A la fin de notre rencontre, Gilles et Any ont présenté la journée internationale pour les personnes handicapées. Elle a lieu tous les ans le 3 décembre. Et cette année, c’est un dimanche. Nous sommes donc fortement sollicités par l’équipe nationale de pastorale du handicap à célébrer cette journée.

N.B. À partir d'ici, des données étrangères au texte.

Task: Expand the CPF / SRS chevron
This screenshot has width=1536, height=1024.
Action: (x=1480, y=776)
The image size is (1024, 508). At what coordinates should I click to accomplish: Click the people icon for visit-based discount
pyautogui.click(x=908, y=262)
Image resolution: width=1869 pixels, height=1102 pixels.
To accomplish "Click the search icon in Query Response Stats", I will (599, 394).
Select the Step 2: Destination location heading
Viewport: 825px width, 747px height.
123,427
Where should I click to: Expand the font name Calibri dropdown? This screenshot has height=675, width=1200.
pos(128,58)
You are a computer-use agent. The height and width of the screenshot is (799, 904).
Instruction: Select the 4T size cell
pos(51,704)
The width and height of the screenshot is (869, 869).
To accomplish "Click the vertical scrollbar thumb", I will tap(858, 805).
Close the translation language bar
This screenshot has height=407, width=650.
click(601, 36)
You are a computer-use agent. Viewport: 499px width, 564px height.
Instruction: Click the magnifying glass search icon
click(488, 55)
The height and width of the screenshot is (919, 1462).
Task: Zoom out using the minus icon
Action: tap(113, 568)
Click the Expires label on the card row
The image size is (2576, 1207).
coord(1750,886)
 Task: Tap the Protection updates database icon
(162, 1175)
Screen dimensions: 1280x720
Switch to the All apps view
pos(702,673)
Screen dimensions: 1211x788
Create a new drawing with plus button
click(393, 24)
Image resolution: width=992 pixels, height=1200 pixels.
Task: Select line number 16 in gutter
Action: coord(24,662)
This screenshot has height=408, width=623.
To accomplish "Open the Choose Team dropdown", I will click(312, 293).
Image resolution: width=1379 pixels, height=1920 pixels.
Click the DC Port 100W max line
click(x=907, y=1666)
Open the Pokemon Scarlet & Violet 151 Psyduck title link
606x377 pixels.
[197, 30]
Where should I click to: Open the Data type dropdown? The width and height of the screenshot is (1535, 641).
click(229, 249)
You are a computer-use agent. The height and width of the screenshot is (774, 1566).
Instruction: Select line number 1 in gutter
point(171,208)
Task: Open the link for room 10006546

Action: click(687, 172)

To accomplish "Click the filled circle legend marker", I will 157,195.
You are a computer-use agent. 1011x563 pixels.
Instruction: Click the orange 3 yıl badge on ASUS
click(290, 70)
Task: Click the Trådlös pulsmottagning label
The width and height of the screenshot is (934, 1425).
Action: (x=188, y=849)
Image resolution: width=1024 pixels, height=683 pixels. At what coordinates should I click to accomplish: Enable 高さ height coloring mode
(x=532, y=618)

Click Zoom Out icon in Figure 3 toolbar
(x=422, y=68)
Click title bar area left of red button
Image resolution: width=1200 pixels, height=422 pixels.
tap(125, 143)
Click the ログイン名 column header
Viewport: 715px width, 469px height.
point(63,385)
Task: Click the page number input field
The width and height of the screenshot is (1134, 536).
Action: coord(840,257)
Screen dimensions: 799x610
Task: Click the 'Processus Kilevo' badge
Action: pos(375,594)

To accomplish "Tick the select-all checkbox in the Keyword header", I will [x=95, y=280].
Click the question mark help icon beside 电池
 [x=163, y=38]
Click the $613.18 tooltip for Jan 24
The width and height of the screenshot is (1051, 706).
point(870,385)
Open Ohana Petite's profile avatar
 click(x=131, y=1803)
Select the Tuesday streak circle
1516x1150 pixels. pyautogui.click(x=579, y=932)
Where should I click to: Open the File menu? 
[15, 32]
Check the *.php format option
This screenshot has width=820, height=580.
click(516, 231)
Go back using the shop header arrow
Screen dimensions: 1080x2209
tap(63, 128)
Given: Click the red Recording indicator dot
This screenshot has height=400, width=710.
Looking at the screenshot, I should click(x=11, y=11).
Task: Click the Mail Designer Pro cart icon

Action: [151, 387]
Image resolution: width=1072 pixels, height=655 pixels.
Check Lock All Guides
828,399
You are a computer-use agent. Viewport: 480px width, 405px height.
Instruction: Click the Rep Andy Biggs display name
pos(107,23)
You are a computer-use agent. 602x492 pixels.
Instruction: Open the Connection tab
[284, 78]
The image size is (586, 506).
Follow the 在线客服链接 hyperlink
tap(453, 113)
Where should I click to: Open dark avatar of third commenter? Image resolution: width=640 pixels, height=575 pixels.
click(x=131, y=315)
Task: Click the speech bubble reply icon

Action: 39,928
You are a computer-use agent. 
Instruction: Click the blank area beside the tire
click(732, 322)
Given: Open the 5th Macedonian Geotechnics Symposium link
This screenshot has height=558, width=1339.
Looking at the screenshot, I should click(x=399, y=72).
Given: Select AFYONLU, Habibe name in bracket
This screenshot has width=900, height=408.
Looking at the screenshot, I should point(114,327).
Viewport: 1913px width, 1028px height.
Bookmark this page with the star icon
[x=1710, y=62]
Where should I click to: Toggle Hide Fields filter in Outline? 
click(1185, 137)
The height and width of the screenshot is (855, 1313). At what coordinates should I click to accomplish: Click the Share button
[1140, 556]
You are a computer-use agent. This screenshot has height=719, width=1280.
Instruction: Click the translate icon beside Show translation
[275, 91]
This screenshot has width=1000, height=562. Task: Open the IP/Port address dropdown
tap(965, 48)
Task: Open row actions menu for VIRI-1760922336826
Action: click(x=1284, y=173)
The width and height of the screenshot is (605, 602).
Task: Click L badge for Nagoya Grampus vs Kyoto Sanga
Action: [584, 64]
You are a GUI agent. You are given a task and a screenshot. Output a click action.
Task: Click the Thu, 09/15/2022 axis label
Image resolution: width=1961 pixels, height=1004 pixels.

Sur notre diocèse, nous souhaitons que ceci ait lieu dans les paroisses. Beaucoup disent qu’il n’y a pas de personnes en situation de handicap parmi les paroissiens… Mais parce que ceux-ci, pour différents raisons, techniques comme des marches à monter par ex. ou à cause du regard des fidèles qui sont dérangés par leur présence, leurs réactions… la plupart ne viennent pas à la messe ! L’équipe diocésaine demande donc à chaque personne qu’elle rencontre si elle accepte que ses coordonnées soient données à sa paroisse afin que celle-ci les sollicite pour une participation active à une célébration adaptée le 3 décembre.
Mais l’équipe diocésaine souhaite également que soient réalisées de courtes vidéos avec des personnes en situation de handicap. Ces vidéos seront diffusées sur le site du diocèse.
L’idée, c’est de sortir les personnes en situation de handicap de leur invisibilité.